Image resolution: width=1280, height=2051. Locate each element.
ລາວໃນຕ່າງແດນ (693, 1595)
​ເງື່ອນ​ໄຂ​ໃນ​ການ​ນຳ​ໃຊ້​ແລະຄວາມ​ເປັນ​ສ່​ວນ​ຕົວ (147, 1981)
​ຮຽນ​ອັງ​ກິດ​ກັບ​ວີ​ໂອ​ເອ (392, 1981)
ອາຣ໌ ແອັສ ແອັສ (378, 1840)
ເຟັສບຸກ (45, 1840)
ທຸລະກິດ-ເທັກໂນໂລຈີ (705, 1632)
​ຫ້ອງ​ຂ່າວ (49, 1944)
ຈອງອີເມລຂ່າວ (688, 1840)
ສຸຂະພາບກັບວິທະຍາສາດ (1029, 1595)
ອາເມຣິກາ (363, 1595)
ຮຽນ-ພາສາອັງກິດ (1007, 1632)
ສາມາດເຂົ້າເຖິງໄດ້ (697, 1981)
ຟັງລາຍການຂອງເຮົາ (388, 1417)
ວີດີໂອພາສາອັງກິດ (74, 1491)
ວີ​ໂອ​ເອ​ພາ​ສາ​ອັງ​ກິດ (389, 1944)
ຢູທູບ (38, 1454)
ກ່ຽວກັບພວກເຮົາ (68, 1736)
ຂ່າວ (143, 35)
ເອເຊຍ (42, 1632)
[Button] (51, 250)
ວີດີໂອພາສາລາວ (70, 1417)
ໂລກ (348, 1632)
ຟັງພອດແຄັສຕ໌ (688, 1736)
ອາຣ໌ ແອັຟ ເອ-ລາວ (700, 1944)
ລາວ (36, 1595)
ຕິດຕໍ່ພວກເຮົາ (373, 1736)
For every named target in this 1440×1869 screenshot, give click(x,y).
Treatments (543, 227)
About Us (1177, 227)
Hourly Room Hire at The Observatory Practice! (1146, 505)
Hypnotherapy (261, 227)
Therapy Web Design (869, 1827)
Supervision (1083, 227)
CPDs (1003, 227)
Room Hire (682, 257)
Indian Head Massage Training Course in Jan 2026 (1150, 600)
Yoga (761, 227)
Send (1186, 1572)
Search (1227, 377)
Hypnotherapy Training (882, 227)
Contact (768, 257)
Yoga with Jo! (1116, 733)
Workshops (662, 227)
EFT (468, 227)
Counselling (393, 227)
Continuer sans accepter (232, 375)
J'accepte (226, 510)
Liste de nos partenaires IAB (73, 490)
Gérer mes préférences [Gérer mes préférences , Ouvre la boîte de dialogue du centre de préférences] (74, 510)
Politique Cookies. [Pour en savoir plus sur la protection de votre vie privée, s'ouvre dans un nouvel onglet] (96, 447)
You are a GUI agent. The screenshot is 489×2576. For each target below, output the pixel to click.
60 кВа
##############################
-- Directions for this task --
Rewrite the rows starting at the one with "ຟັງລາຍການຂອງເຮົາ (388, 1417)" and ending at the one with "Room Hire (682, 257)", replacing "Supervision" with "Mentoring" and leaving everything else unchanged.

-- Reply to the exercise --
ຟັງລາຍການຂອງເຮົາ (388, 1417)
ວີດີໂອພາສາອັງກິດ (74, 1491)
ວີ​ໂອ​ເອ​ພາ​ສາ​ອັງ​ກິດ (389, 1944)
ຢູທູບ (38, 1454)
ກ່ຽວກັບພວກເຮົາ (68, 1736)
ຂ່າວ (143, 35)
ເອເຊຍ (42, 1632)
[Button] (51, 250)
ວີດີໂອພາສາລາວ (70, 1417)
ໂລກ (348, 1632)
ຟັງພອດແຄັສຕ໌ (688, 1736)
ອາຣ໌ ແອັຟ ເອ-ລາວ (700, 1944)
ລາວ (36, 1595)
ຕິດຕໍ່ພວກເຮົາ (373, 1736)
For every named target in this 1440×1869 screenshot, give click(x,y).
Treatments (543, 227)
About Us (1177, 227)
Hourly Room Hire at The Observatory Practice! (1146, 505)
Hypnotherapy (261, 227)
Therapy Web Design (869, 1827)
Mentoring (1083, 227)
CPDs (1003, 227)
Room Hire (682, 257)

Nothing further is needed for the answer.